(Saved data entries)
========
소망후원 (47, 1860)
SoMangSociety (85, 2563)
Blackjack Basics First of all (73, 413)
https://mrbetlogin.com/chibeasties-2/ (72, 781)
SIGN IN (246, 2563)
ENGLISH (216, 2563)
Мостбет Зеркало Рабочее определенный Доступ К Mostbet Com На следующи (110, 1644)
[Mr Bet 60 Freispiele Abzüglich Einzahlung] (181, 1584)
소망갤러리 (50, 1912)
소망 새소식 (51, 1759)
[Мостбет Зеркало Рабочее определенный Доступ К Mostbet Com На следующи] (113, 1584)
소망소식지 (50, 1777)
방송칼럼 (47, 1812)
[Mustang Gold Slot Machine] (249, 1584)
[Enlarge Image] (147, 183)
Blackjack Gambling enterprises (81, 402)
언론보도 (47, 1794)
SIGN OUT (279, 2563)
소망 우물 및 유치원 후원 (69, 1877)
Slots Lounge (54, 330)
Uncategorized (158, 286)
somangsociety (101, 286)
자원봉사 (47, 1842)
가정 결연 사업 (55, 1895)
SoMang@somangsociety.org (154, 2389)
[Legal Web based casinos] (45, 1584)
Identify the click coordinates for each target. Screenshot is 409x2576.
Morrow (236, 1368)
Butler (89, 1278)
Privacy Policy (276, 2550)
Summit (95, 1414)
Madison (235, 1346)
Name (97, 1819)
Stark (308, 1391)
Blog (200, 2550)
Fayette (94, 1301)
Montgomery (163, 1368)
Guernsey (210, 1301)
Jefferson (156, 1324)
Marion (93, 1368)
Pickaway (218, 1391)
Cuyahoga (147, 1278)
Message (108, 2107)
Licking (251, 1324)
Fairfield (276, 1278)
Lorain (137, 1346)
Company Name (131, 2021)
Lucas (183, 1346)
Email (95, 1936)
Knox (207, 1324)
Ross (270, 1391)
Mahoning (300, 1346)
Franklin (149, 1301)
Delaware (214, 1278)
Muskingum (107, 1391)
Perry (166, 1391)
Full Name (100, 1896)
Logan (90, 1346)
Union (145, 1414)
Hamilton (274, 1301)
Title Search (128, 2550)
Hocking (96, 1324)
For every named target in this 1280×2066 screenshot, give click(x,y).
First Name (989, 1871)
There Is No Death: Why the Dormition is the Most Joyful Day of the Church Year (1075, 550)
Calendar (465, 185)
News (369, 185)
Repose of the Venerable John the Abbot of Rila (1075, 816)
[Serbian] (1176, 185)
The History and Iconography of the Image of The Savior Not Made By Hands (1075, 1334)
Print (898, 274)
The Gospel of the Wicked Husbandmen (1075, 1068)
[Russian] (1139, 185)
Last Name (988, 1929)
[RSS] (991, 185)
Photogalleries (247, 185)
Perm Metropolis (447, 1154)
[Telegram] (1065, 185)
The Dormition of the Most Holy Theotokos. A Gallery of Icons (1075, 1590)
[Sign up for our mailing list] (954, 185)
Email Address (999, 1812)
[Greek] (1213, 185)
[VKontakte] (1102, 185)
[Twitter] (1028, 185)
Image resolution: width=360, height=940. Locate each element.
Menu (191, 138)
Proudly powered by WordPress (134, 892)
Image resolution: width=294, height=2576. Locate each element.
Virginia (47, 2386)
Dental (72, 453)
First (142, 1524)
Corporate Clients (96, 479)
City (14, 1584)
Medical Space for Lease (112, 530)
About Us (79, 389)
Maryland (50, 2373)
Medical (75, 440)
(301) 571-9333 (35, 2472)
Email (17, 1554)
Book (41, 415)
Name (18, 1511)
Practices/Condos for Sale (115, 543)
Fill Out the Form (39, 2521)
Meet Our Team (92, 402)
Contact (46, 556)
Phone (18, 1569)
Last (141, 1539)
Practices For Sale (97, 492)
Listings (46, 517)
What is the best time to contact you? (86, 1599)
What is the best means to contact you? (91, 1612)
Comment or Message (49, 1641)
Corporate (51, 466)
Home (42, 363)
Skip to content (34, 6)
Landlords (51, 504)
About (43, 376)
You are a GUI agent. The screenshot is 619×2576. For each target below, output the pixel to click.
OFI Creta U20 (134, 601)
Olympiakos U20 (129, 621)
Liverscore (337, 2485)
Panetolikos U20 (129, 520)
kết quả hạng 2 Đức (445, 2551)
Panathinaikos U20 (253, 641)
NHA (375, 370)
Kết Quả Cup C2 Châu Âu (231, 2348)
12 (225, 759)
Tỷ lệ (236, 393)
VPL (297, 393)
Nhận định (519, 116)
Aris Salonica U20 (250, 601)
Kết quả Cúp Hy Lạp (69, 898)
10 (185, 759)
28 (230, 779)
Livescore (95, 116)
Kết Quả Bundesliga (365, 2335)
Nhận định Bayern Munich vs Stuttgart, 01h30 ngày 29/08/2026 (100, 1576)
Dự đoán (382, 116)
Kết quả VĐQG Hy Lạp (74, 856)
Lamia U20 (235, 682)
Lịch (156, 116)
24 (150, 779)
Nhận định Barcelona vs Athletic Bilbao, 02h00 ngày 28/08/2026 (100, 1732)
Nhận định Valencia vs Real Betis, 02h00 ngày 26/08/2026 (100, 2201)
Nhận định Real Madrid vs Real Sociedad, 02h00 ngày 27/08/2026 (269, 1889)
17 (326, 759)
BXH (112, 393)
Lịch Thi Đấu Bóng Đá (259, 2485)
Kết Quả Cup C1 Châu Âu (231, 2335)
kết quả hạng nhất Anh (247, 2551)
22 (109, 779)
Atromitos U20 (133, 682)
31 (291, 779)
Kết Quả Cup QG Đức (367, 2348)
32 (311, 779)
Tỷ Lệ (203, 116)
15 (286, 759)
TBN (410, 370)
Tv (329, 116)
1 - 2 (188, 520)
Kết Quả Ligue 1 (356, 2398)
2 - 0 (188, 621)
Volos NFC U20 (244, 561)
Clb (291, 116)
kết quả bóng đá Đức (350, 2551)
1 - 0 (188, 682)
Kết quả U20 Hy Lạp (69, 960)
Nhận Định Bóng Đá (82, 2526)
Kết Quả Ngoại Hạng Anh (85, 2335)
========
What you are asked to do:
Proceeding from the line containing "Fayette (94, 1301)" through the line containing "Hocking (96, 1324)", transcribe the lines above exactly, both end lines included.

Response area:
Fayette (94, 1301)
Montgomery (163, 1368)
Guernsey (210, 1301)
Jefferson (156, 1324)
Marion (93, 1368)
Pickaway (218, 1391)
Cuyahoga (147, 1278)
Message (108, 2107)
Licking (251, 1324)
Fairfield (276, 1278)
Lorain (137, 1346)
Company Name (131, 2021)
Lucas (183, 1346)
Email (95, 1936)
Knox (207, 1324)
Ross (270, 1391)
Mahoning (300, 1346)
Franklin (149, 1301)
Delaware (214, 1278)
Muskingum (107, 1391)
Perry (166, 1391)
Full Name (100, 1896)
Logan (90, 1346)
Union (145, 1414)
Hamilton (274, 1301)
Title Search (128, 2550)
Hocking (96, 1324)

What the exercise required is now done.